| Le ipotesi di garanzia impropri e di litisconsorzio facoltativo non
determinano spostamento di competenza ne' in casi normali ne', a
maggior ragione, nel caso in cui l' obbligato principale sia stato
chiamato dinanzi ad un collegio arbitrale ed intenda rivalersi su
altri, in ordine ai rapporti con i quali il creditore - istante
rimanga del tutto estraneo ed indifferente. Ad ogni modo il principio
dell' assorbimento della competenza arbitrale in quella del giudice
ordinario in tutte le ipotesi di connessione propria (privo per altro
di un valido conforto testuale) trova un argine insuperabile nella
necessita' del rispetto delle norme di rito, in forza delle quali il
principio stesso potra' avere applicazione fino a quando la pendenza,
davanti al giudice ordinario, della causa connessa sia accertata
prima che quella davanti al collegio arbitrale entri in fase di
deliberazione, con la chiusura della fase istruttoria e con la
sopravvenuta imperativita' del contraddittorio: dato che il
fondamentale principio del contraddittorio, la cui inosservanza
importa nullita' insababile del procedimento non potrebbe essere piu'
osservato quando gli arbitri si trovano in fase di deliberazione,
dopo la riserva di decisione, cui deve attribuirsi valore finale e
preclusivo. Insomma, in rispetto all' invocato, inderogabile
principio, anche nel giudizio arbitrale vige il divieto di allargare
il tema del contendere una volta che la causa sia entratta in fase di
deliberazione. In ordine poi alla possibilita' di compromettere in
arbitri le controversie insorte tra appaltatore e pubblica
amministrazione, e' bene ricordare anzitutto che secondo l' art. 349
della l. 20 marzo 1865 all. F., "nei capitolati d' appalto potra'
prestabilirsi che le questioni tra l' amministrazione e l'
appaltatore siano decise da arbitri": appunto come ha stabilito il
capitolato generale del 28.5.1895 (agli artt. 42 e 48). Ora, poiche'
l' appalto non perde la sua natura di contratto di diritto privato
solo perche' committente e' lo Stato, ne discende che la Pubblica
Amministrazione resta legittimata a compromettere anche a giudizio
arbitrale di equita' qualsiasi controversia derivante da un contratto
di appalto.
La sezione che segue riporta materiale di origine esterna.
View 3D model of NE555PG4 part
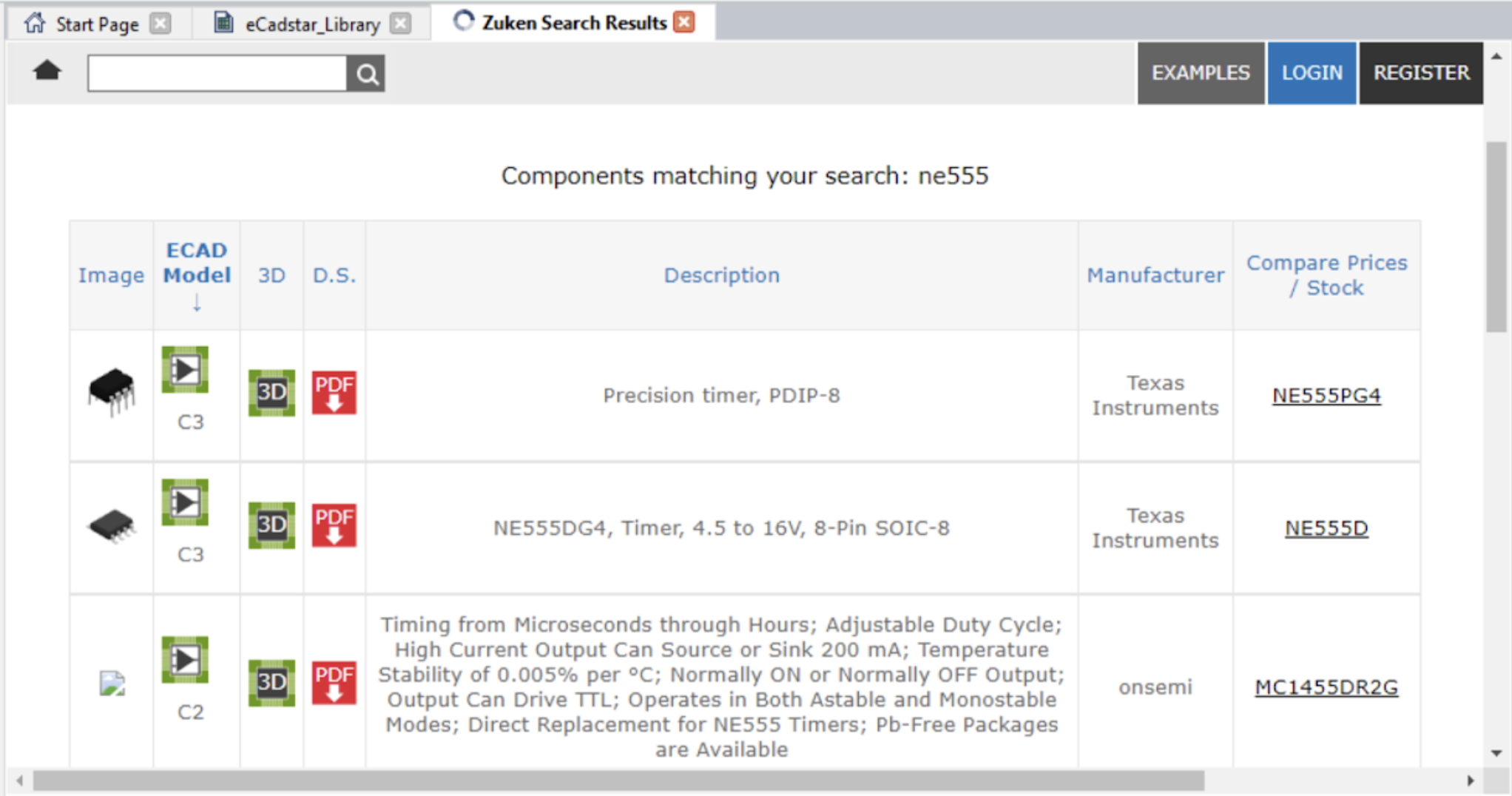(271, 393)
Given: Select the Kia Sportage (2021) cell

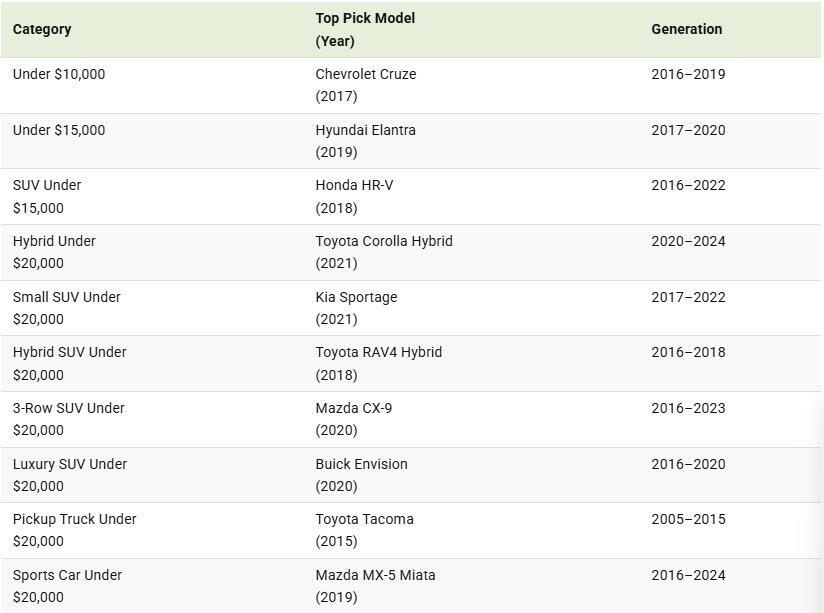Looking at the screenshot, I should click(x=356, y=308).
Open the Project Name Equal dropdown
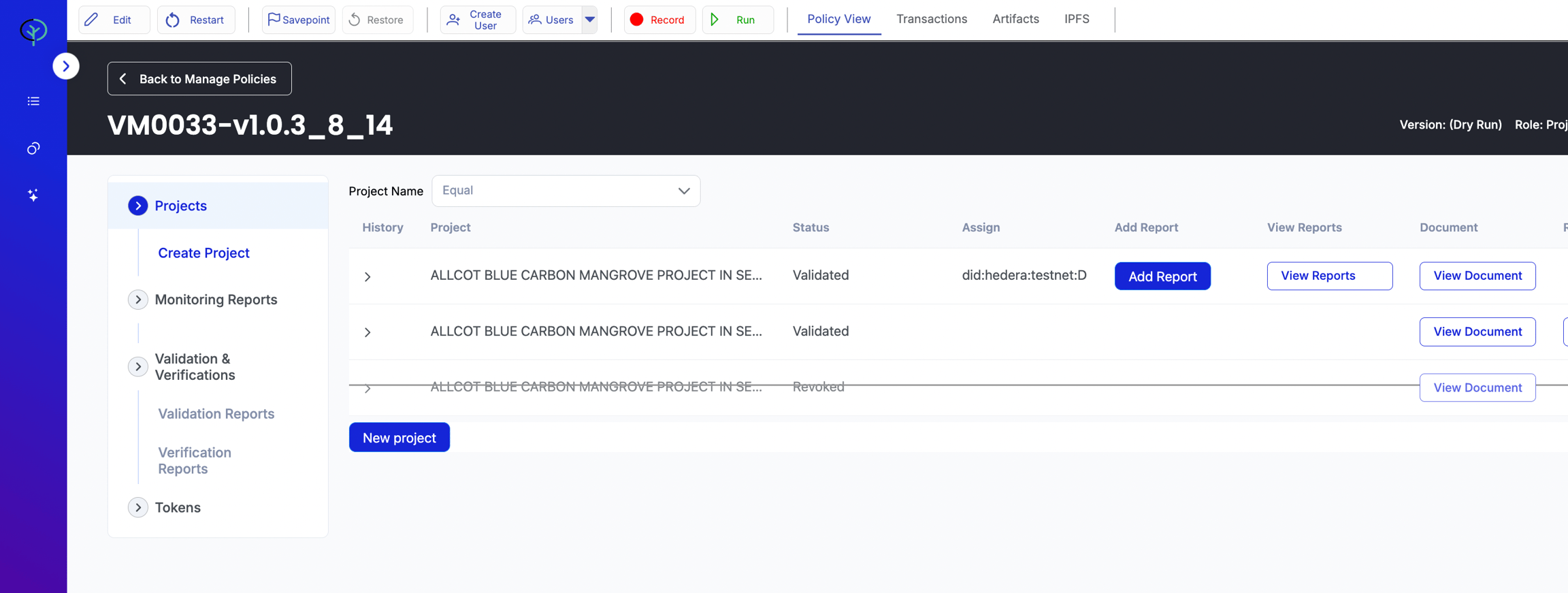 566,191
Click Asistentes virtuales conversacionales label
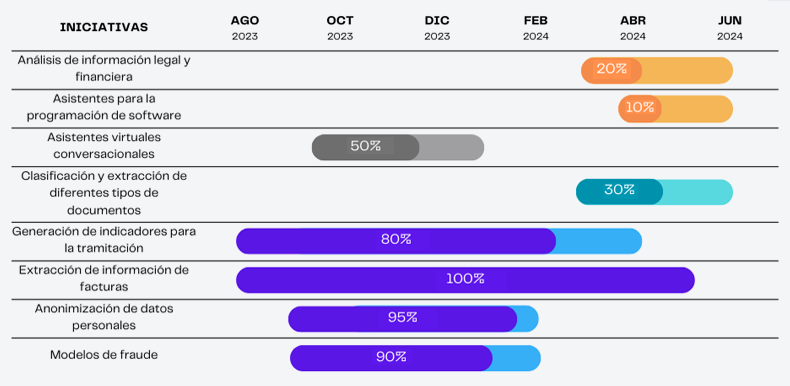Screen dimensions: 790x386 click(104, 145)
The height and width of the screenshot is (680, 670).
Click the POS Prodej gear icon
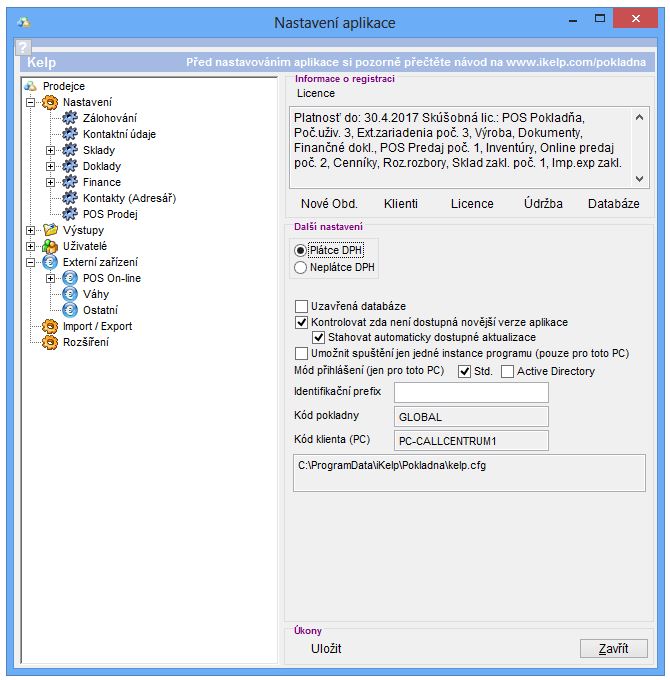[70, 214]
Infatti la diversa disciplina del nuovo capitolato
generale (d.p.r. 16 luglio 1962, n. 1063), a tutto voler concedere,
puo' ritenersi inderogabile solo per i contratti che interessino
direttamente lo Stato, mentre per i contratti interessanti Enti
pubblici diversi dallo Stato, quella regolamentazione costituisce non
piu' che uno schema, cui le parti fanno riferimento con piena
facolta' di deroga, in quanto agli Enti pubblici diversi dallo Stato
competono, in materia di pubblici appalti, appunto poteri e diritti
di natura privatistica. Non si puo' quindi contestare la piena
validita' di una clausola compromissoria stipulata da un ente
pubblico diverso dallo Stato con cui vengano definite ad un giudizio
arbitrale di equita' tutte le controversie nascenti da un contratto
di appalto: soprattutto quando committente sia una Universita', ente
pubblico dotato di personalita' giuridica ed autonomia
amministrativa, dovendosi escludere, in particolare, che per i lavori
dati in appalto dalle amministrazioni universitarie sia
legislativamente imposta l' applicazione delle norme del capitolato
generale d' appalto per le opere dipendenti dal Ministero dei Lavori
Pubblici, secondo quanto si desume inequivocabilmente dagli artt. 129
6 aprile 1924, n. 674 e 50 r.d. 4 maggio 1985, n. 3074, riprodotto
nell' art. 45 r.d. 23 maggio 1924, n. 827.